I wonder how close we are to running these "excessive" ensembles in a
production environment.

Like how we went from using decision trees to random forests, it seems to me
only a natural progression to move from random forests, to a random forest of
random forests.

Some Kaggle competitors use over a 1000 RF estimators in their ensemble, but
this is not yet possible/pragmatic to put in production for most use cases.
But an ensemble of 10 complex base estimators is already within reach for
applications that demand the highest accuracy.

About the Netflix prize, the engineers said:

> This is a truly impressive compilation and culmination of years of work,
> blending hundreds of predictive models to finally cross the finish line. We
> evaluated some of the new methods offline but the additional accuracy gains
> that we measured did not seem to justify the engineering effort needed to
> bring them into a production environment.

So it also depends on the additional gains, if going the route of complex
ensembles makes any business sense. But the next 20 years can make a lot of
difference.

Anyone have experience putting complex ensemble models in production?
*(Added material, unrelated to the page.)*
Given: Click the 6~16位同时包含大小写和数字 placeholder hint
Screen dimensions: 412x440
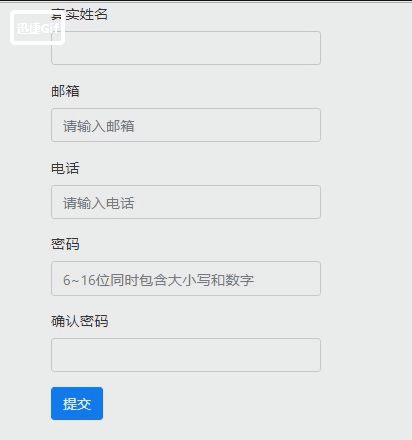Looking at the screenshot, I should coord(158,280).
Another progress I find really interesting is the
[https://arxiv.org/abs/1701.06538](https://arxiv.org/abs/1701.06538)
"Outrageously Large Neural Networks: The Sparsely-Gated Mixture-of-Experts
Layer". It seems possible to learn how to selectively prune a giant ensemble,
to select a handful of experts that do well on particular samples. This makes
it computationally feasible to get predictions from a giant ensemble. In the
paper they solely use neural nets, but I guess there is no reason to not try
this with other models, like SVM's or gradient boosted decision trees.

------
pplonski86
I like the integration with TPOT. This makes whole solution more automatic.
Have you compare with [https://github.com/kaz-
Anova/StackNet](https://github.com/kaz-Anova/StackNet) ?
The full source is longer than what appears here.